EXPLORING AIRBNB MARKET TRENDS

Author
Affiliation

Lawal’s Project

Associate Data Science Course in Python by DataCamp Inc

Published

October 23, 2024

NYC Skyline

1 Project Overview

Welcome to New York City, one of the most-visited cities in the world. There are many Airbnb listings in New York City to meet the high demand for temporary lodging for travelers, which can be anywhere between a few nights to many months. In this project, we will take a closer look at the New York Airbnb market by combining data from multiple file types like .csv, .tsv, and .xlsx.

2 Data Source

There are three files in the data folder: airbnb_price.csv, airbnb_room_type.xlsx, airbnb_last_review.tsv.

Recall that CSV, TSV, and Excel files are three common formats for storing data. Three files containing data on 2019 Airbnb listings are available to you:

data/airbnb_price.csv

You can download the dataset here

This is a CSV file containing data on Airbnb listing prices and locations.

  • listing_id: unique identifier of listing
  • price: nightly listing price in USD
  • nbhood_full: name of borough and neighborhood where listing is located

data/airbnb_room_type.xlsx

You can download the dataset here

This is an Excel file containing data on Airbnb listing descriptions and room types.

  • listing_id: unique identifier of listing
  • description: listing description
  • room_type: Airbnb has three types of rooms: shared rooms, private rooms, and entire homes/apartments

data/airbnb_last_review.tsv

You can download it here

This is a TSV file containing data on Airbnb host names and review dates.

  • listing_id: unique identifier of listing
  • host_name: name of listing host
  • last_review: date when the listing was last reviewed, in YYYY-MM-DD format.

3 Exploratory Data Analysis

As a consultant working for a real estate start-up, you have collected Airbnb listing data from various sources to investigate the short-term rental market in New York. You’ll analyze this data to provide insights on private rooms to the real estate company.
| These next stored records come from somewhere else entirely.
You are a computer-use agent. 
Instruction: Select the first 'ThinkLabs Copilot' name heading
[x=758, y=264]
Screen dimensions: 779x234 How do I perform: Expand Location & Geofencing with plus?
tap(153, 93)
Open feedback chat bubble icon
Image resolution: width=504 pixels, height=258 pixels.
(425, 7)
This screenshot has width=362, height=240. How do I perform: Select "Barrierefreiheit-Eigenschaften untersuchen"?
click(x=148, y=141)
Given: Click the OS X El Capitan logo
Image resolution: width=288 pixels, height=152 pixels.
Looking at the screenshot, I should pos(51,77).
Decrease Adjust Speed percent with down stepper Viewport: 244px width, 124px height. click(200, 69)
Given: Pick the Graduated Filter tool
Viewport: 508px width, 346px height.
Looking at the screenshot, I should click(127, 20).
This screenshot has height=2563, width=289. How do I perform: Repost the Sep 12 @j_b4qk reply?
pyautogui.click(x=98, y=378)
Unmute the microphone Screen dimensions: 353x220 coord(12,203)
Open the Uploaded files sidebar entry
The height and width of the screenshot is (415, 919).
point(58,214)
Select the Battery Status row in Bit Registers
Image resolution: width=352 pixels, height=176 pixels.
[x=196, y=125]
  • What are the dates of the earliest and most recent reviews? Store these values as two separate variables with your preferred names.
  • How many of the listings are private rooms? Save this into any variable.
  • What is the average listing price? Round to the nearest two decimal places and save into a variable.
  • Combine the new variables into one DataFrame called review_dates with four columns in the following order: first_reviewed, last_reviewed, nb_private_rooms, and avg_price. The DataFrame should only contain one row of values.

4 Data Analysis

Code
# Import necessary packages
import pandas as pd
import numpy as np

# Import the datasets
airbnb_price = pd.read_csv("data/airbnb_price.csv")
airbnb_room = pd.read_excel("data/airbnb_room_type.xlsx")
airbnb_last_review = pd.read_csv("data/airbnb_last_review.tsv", sep='\t')

# Merging the three DataFrames
price_room_review = pd.merge(pd.merge(airbnb_price, airbnb_room, on='listing_id', how='inner'), airbnb_last_review, on='listing_id', how='inner')

# Converting reviews data to a date format
price_room_review['last_review'] = pd.to_datetime(price_room_review['last_review'], errors='coerce')

# Dates of the earliest and most recent reviews
fir_reviewed = price_room_review['last_review'].min()
las_reviewed = price_room_review['last_review'].max()

print(f"Earliest review date: {fir_reviewed}")
print(f"Most recent review date: {las_reviewed}")

# Deal with Value inconsistency in room_type column
price_room_review['room_type'] = price_room_review['room_type'].str.lower()

# Number of listings that are private rooms
pvt_room = price_room_review[price_room_review['room_type'] == 'private room'].shape[0]

print(f"Number of private room listings: {pvt_room}")

# Alternative Method: Using value_counts()

# Get the count of each room type
nb_private_room = price_room_review['room_type'].value_counts()

# Display the number of listings that are private rooms
print(f"Number of private room listings: {nb_private_room.get('private room', 0)}")

# The average listing price? Round to the nearest 2 decimal places.
# Firstly, convert to float from strings
price_room_review['price'] = price_room_review['price'].str.strip('dollars') 
price_room_review['price'] = price_room_review['price'].astype('float')

# Average listing price
mid_price = round(price_room_review['price'].mean(), 2)

print(f"The average listing pice: {mid_price}")

# Combine the new variables into one DataFrame called review_dates
review_date = {'first_reviewed': [fir_reviewed], 'last_reviewed': [las_reviewed], 'nb_private_rooms': [pvt_room], 'avg_price': [mid_price]}

review_dates = pd.DataFrame(review_date)

print(review_dates)
Earliest review date: 2019-01-01 00:00:00
Most recent review date: 2019-07-09 00:00:00
Number of private room listings: 11356
Number of private room listings: 11356
The average listing pice: 141.78
  first_reviewed last_reviewed  nb_private_rooms  avg_price
0     2019-01-01    2019-07-09             11356     141.78

5 Result/Findings

The Analysis results are summarized as follows:

  • The earliest review date was 1st January 2019.
  • The most recent review date was 9th July 2019.
  • The number of private rooms listings are 11356.
  • The average listing price is 141.78
  • This is the one row DataFrame below: `
    first_reviewed last_reviewed nb_private_rooms avg_price
    0 2019-01-01 2019-07-09 11356 141.78
    `{=html}